Particulate endocytosis mediates biological responses of human mesenchymal stem cells to titanium wear debris.

ABSTRACT

Continual loading and articulation cycles undergone by metallic (e.g., titanium) alloy arthroplasty prostheses lead to liberation of a large number of metallic debris particulates, which have long been implicated as a primary cause of periprosthetic osteolysis and postarthroplasty aseptic implant loosening. Long-term stability of total joint replacement prostheses relies on proper integration between implant biomaterial and osseous tissue, and factors that interfere with this integration are likely to cause osteolysis. Because multipotent mesenchymal stem cells (MSCs) located adjacent to the implant have an osteoprogenitor function and are critical contributors to osseous tissue integrity, when their functions or activities are compromised, osteolysis will most likely occur. To date, it is not certain or sufficiently confirmed whether MSCs endocytose titanium particles, and if so, whether particulate endocytosis has any effect on cellular responses to wear debris. This study seeks to clarify the phenomenon of titanium endocytosis by human MSCs (hMSCs), and investigates the influence of endocytosis on their activities. hMSCs incubated with commercially pure titanium particles exhibited internalized particles, as observed by scanning electron microscopy and confocal laser scanning microscopy, with time-dependent reduction in the number of extracellular particles. Particulate endocytosis was associated with reduced rates of cellular proliferation and cell-substrate adhesion, suppressed osteogenic differentiation, and increased rate of apoptosis.
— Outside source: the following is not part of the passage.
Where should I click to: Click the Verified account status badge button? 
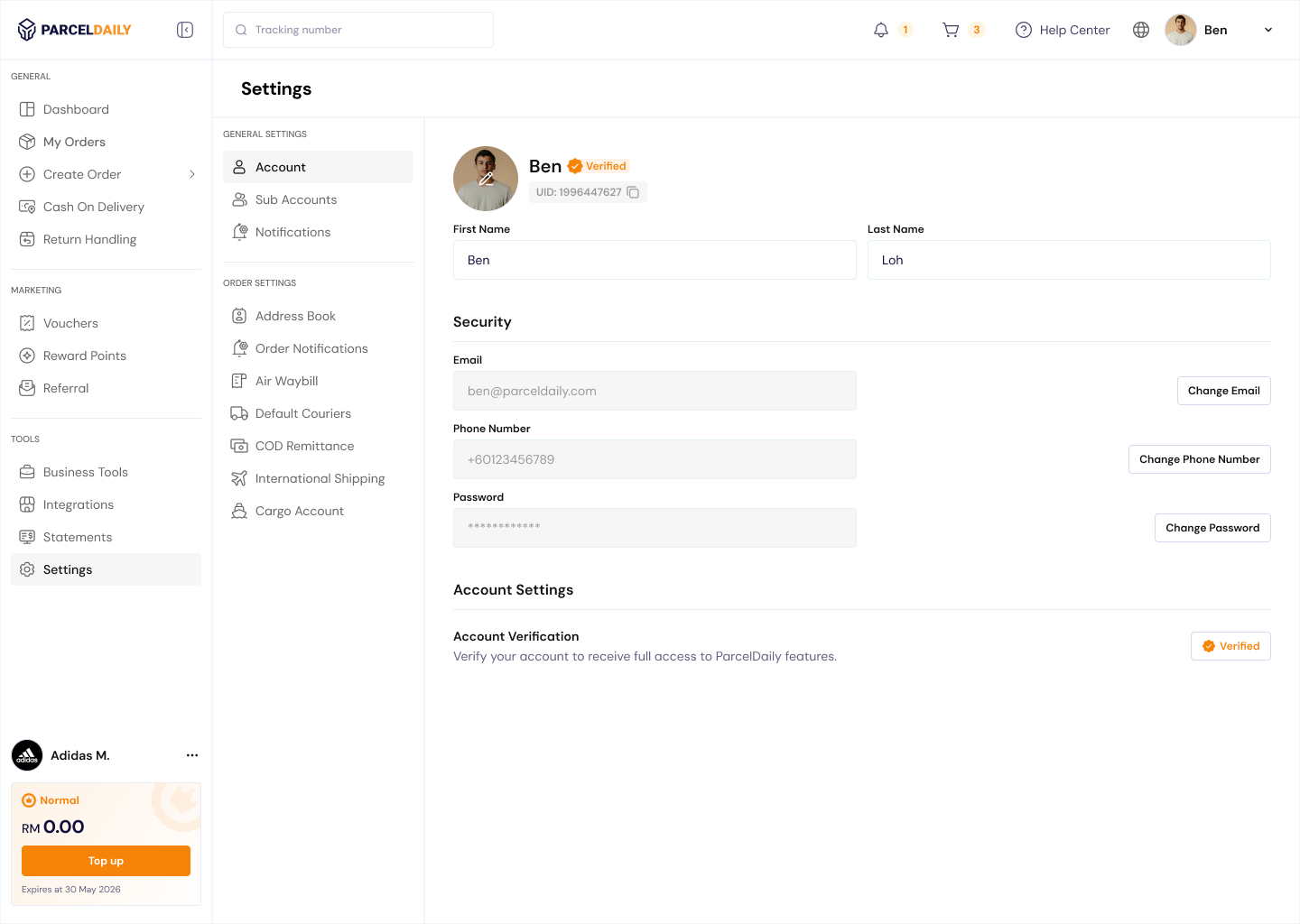[1230, 646]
These cellular effects of exposure to titanium particles were reduced when endocytosis was inhibited by treatment with cytochalasin D, and no significant effect was seen when hMSCs were treated only with conditioned medium obtained from particulate-treated cells. These findings strongly suggest that the biological responses of hMSCs to wear debris are triggered primarily by the direct endocytosis of titanium particulates, and not mediated by secreted soluble factors. In this manner, therapeutical approaches that suppress particle endocytosis could reduce the bioreactivity of hMSCs to particulates, and enhance long-term orthopedic implant prognosis by minimizing wear-debris periprosthethic osteolysis.